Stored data
• • •

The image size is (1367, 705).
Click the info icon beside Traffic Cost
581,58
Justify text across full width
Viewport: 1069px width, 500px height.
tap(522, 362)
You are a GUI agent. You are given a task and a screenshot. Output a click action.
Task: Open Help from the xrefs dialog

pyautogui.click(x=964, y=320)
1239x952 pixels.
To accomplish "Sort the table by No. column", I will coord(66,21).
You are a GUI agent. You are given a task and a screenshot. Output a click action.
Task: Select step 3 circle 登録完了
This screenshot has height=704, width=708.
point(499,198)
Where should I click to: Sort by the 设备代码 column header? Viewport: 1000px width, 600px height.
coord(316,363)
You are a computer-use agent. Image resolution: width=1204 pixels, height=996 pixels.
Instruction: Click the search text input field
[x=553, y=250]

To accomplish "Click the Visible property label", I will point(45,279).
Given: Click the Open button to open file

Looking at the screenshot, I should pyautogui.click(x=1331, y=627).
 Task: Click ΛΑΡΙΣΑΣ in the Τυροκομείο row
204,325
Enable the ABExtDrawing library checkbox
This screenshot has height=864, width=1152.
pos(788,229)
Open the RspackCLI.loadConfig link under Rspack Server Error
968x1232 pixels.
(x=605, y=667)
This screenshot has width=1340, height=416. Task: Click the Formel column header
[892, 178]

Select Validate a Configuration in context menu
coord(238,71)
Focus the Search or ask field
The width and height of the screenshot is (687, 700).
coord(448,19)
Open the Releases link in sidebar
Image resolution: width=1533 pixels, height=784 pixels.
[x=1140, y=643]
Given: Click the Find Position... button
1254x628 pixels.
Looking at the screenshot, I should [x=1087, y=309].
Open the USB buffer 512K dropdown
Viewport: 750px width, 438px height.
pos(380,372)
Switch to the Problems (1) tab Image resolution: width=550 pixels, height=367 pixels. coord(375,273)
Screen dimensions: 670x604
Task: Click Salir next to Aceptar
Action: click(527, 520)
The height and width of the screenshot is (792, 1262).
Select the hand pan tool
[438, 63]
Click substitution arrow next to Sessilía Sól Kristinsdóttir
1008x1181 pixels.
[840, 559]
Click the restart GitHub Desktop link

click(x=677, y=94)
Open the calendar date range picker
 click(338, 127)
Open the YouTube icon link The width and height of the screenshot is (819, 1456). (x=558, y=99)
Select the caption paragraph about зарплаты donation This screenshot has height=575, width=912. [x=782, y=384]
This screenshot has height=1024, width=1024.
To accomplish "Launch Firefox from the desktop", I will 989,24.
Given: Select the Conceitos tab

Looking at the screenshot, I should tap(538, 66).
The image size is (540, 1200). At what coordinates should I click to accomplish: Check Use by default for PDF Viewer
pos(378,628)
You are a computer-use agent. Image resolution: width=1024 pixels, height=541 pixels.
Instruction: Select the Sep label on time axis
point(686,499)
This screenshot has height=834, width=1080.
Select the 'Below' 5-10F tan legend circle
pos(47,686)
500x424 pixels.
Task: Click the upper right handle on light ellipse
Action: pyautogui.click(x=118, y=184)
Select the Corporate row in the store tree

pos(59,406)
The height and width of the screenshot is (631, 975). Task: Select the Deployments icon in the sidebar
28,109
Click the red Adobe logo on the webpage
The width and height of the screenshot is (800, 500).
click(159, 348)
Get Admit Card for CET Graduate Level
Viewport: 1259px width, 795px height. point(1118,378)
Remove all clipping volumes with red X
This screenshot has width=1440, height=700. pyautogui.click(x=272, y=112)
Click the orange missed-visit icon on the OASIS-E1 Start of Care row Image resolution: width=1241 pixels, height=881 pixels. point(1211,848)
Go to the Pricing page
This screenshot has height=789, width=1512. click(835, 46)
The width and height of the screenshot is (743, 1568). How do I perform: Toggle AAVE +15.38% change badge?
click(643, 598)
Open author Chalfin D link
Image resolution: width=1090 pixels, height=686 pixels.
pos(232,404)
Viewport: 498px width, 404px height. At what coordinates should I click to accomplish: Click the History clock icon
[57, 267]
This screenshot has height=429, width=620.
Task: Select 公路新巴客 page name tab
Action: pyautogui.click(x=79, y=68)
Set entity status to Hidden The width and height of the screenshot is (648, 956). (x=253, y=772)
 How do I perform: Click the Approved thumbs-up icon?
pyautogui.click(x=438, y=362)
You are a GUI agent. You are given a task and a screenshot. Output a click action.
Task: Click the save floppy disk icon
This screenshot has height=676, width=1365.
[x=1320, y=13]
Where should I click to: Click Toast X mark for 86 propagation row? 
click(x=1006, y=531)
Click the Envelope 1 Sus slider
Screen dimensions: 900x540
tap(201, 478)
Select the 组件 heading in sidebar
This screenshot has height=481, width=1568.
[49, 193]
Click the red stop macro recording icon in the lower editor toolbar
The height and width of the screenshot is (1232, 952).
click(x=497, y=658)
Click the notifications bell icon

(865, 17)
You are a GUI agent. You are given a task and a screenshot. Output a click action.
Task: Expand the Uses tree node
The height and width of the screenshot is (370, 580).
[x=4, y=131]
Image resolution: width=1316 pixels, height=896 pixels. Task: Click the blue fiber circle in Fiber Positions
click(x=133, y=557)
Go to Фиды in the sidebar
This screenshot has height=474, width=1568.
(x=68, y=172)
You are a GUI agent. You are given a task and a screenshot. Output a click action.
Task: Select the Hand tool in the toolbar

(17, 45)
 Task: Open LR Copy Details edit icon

• • •

* [Exercise objective]: Work through the records above. Copy every line with the string "will".

* [Task result]:
To accomplish "Sort the table by No. column", I will coord(66,21).
To accomplish "Click the Visible property label", I will point(45,279).
To accomplish "Launch Firefox from the desktop", I will 989,24.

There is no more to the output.